--- EXTRAIT ---

À Première heure, depuis lundi, nous sommes passés de l’expérience piétonne de l’avenue Cartier au projet de TGV entre Québec et Windsor. Et tous les jours ou presque, il est question du tramway ou du troisième lien. En fait, il est devenu presque impossible de parler de l’avenir de la ville sans parler de mobilité.
S’exprimer sur cet enjeu, c’est exprimer sa vision du futur de la capitale. Pourtant, il faut bien l’admettre : la réflexion sur l’avenir de la mobilité ne date pas d’hier. On en parle depuis 20 ans. Qu’est-ce qui a vraiment changé depuis?
Québec fait toujours la part belle aux automobiles, et le RTC
doit encore réduire ses services pour équilibrer son budget.Le temps nouveau
La différence, s'il y en a une, tient au contexte et au leadership politique qui n’ont rien à voir avec ce qu’ils étaient il y a 5, 10 ou 15 ans. Il y a la réduction des émissions de CO2, la nouvelle sensibilité face à l’étalement urbain, les nouvelles technologies, la transition énergétique.
La classe politique a changé. Moi, je pense que l'avenir est là
, a lancé le maire Bruno Marchand, en parlant des rues piétonnes, cette semaine. C'est le genre de déclarations qu’on entendait rarement ici il y a à peine quelques années.
Et le maire peut compter sur l’exemple d’autres élus qui tiennent désormais à peu près le même discours. De Montréal à Paris, c’est dans l’air du temps.
Il y a aussi la classe politique à l’Assemblée nationale ou à Ottawa. Elle change. Elle tend l’oreille. À tel point que les enjeux de mobilité de Québec sont devenus des enjeux nationaux. Demandez aux Montréalais s’ils ont aimé qu’on leur parle du tunnel Québec-Lévis presque tous les jours durant la dernière campagne électorale.
« Tramway, troisième lien, TGF, TGV... Les idées sont peut-être les mêmes, mais elles sont portées par une nouvelle vision de la mobilité, une vision qui a bouleversé le paysage de villes comme Berlin, Londres ou Copenhague. »

--- DONNÉES CONSIGNÉES ---

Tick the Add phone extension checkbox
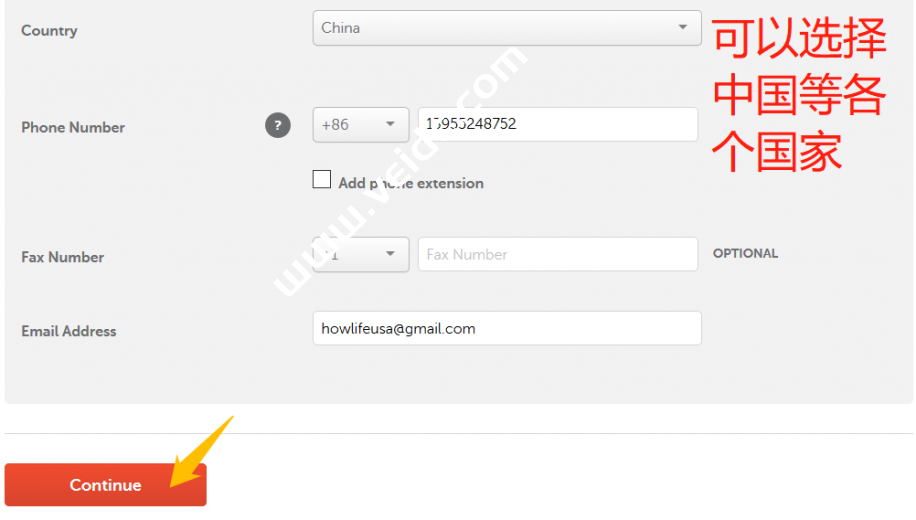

---

• LA CONSIGNE: Reprenez mot pour mot le passage de l'extrait sur la mobilité qui commence par « S’exprimer sur cet » et se poursuit jusqu'à « vraiment changé depuis? ». La liste n'a aucune incidence sur ce qui est demandé ici.

• LE RÉSULTAT:
S’exprimer sur cet enjeu, c’est exprimer sa vision du futur de la capitale. Pourtant, il faut bien l’admettre : la réflexion sur l’avenir de la mobilité ne date pas d’hier. On en parle depuis 20 ans. Qu’est-ce qui a vraiment changé depuis?